Sen çiçek ol, ben petekte bal olam

Siyah saçlarında ak bir tel olam

Tararken koparma beni sevdiğim

Her nakaratta yaz sıcağında bidonun içinde ısınmış sudan bir yudum alır devam ederdim, her mısrada Anacığım da mırıldanarak eşlik ederdi

Kumaş olam ellerinle biç beni

Suyun olam yudum yudum iç beni

Mektup olam beyaz zarftan aç beni

Okumadan yırtma beni sevdiğim

Bir yandan türkümüzü söylerken, diğer yandan tarladaki çalışanları da motive etmekten geri kalmazdı ki, iş bir an evvel bitsin.
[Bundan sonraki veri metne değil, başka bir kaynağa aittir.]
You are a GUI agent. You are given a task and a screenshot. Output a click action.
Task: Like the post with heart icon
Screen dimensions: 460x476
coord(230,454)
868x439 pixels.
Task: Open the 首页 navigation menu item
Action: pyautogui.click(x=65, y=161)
Son dörtlükte ikimizde sesin tonunu yükselterek türküyü birlikte bitirirdik

Tülbentine oya olam, pul olam

Kabul eyle ben kapında kul olam

Dosta giden uzun ince yol olam

Yorulup terketme beni sevdiğim

Duygunun zirve yaptığı an olurdu son mısralar…

Doğum günleri dışındaki özel günleri anlamsız bulanlardanım. Söz konusu Anne olunca kayıtsız kalmak mümkün olmuyor tabii…

Anne hayatın yarısı, cennetin refakatçısı.

Varlığı bereket, Sevginin en yalın, şefkatin sözsüz ifadesi…

Annesiyle kavga edenler, Anlaşılamamaktan dert yananlar, şükretsinler ki kavga edecek Anneleri var.

Hayat ne garip;

Kimi Annem beni anlamadı der ağlar,

Kimi Annemi  anlayamadım der ağlar…

Anne duasından nasiplenen, rızasına nail olup, varken kıymetini bilenlerden olabilmek dileğiyle.